Rencana Penyekatan dari Sri Sultan HB X dan Prediksi Puncak Lonjakan Covid-19 di DIY

Gubernur DIY, Sri Sultan Hamengku Buwono (HB) X belum bisa memastikan kapan kebijakan pembatasan mobilitas di DIY akan diberlakukan.

Penulis: Tribun Jogja | Editor: Muhammad Fatoni
TRIBUNJOGJA/MIFTAHUL HUDA
Petunjuk arah menuju Malioboro di kawasan Tugu Pal Putih Yogyakarta 

TRIBUNJOGJA.COM, YOGYA - Rencana penyekatan dan pembatasan mobilitas mencuat di wilayah Daerah Istimewa Yogyakarta (DIY) menyusul masih tingginya angka Kasus Covid-19 di wilayah ini.

Data terbaru per Senin (21/2/2022), kasus baru terkonfirmasi Covid-19 di DIY tercatat sebanyak 1.274.

Hingga saat ini, total kumulatif kasus Covid-19 di DIY dilaporkan telah mencapai 174.807 kasus. 

Gubernur DIY, Sri Sultan Hamengku Buwono (HB) X belum bisa memastikan kapan kebijakan pembatasan mobilitas di DIY akan diberlakukan.

Raja Keraton Yogyakarta ini masih mengamati perkembangan kasus terkonfirmasi di wilayahnya.

"Ya, nanti kita lihat perkembangannya saja," jelas Sri Sultan HB X di Kompleks Kepatihan Yogyakarta, Senin (21/2/2022).

Baca juga: Isoter Covid-19 UII Kembali Diaktifkan 

Baca juga: BREAKING NEWS : Tujuh Pegawai Positif Covid-19, Layanan Rawat Inap Puskesmas Rongkop Ditutup

Menurutnya, saat ini masyarakat semakin abai untuk menerapkan protokol kesehatan.

Terlebih, pemerintah sempat melonggarkan kebijakan pembatasan aktivitas yang membuat masyarakat terlena.

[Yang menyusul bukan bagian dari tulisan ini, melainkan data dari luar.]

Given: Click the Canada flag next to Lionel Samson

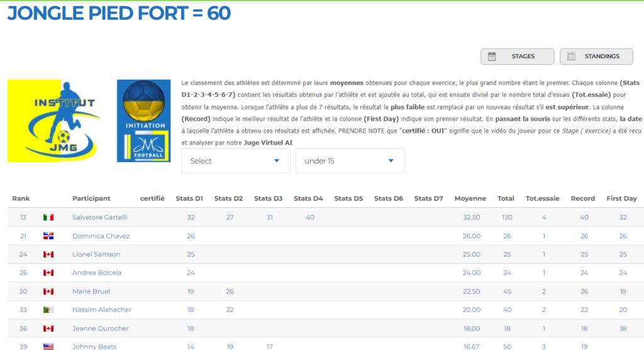Looking at the screenshot, I should tap(48, 254).
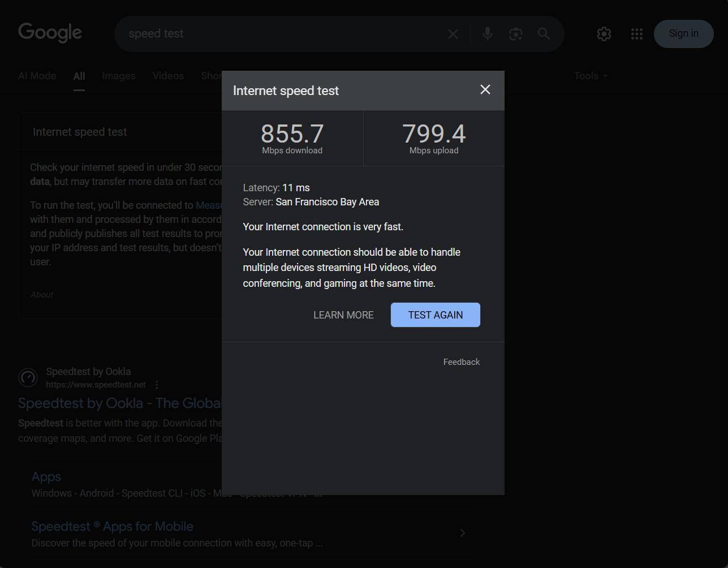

"Karena masyarakat ini pindah dari level 2 dan 3 agak rekoso.Yang penting itu prokes sama pakai masker kalau itu bisa dilalui dan kecenderungannya turun," jelasnya.

"Tapi kalau meningkat terus kita enggak bisa memprediksi sampai berapa. Mau sampai berapa ribu (kasus positif) kita kan enggak tahu," tambah Sri Sultan HB X.

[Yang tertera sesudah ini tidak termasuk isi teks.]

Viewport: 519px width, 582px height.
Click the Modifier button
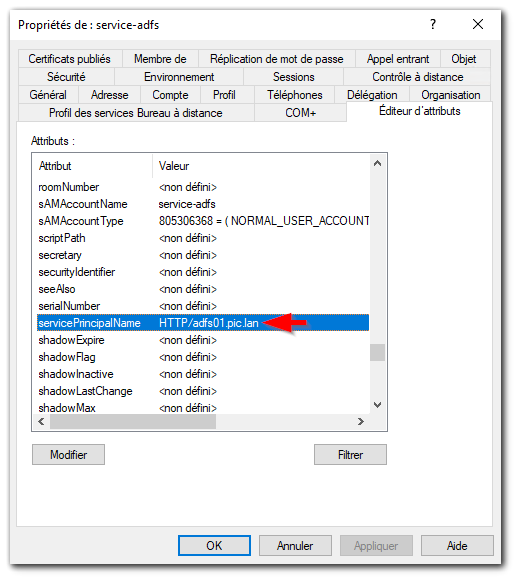[x=68, y=455]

Gubernur DIY Sri Sultan Hamengku Buwono X
Gubernur DIY Sri Sultan Hamengku Buwono X (TRIBUNJOGJA.COM/ Yuwantoro Winduajie)

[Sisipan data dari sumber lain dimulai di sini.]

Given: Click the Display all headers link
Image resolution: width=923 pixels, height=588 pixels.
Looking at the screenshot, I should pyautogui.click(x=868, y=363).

Sementara itu, Sekda DIY, Kadarmanta Baskara Aji, menjelaskan jika penyekatan diberlakukan maka skemanya adalah pemeriksaan secara sampel.

Nantinya sejumlah petugas akan bersiaga di kawasan perbatasan. Petugas akan memeriksa segala jenis kendaraan yang melintas namun dilakukan secara acak.

Tujuannya adalah untuk memastikan agar pelaku perjalanan yang melintasi DIY berada dalam kondisi sehat dan sudah tervaksin Covid-19.

Langkah itu diharapkan juga dapat mengurangi minat masyarakat untuk bepergian.

"Kita tetap melakukan pemeriksaan secara sampel di dekat pintu masuk. Kalau kereta dan pesawat kan sudah di skrining di tempatnya (terminal dan bandara), tapi untuk bus dan kendaraan pribadi itu nanti kita akan skrining secara sampel," urainya.

Sementara itu, Pemkot Yogyakarta menyatakan kesiapannya jika Gubernur DIY menghendaki adanya pembatasan mobilitas.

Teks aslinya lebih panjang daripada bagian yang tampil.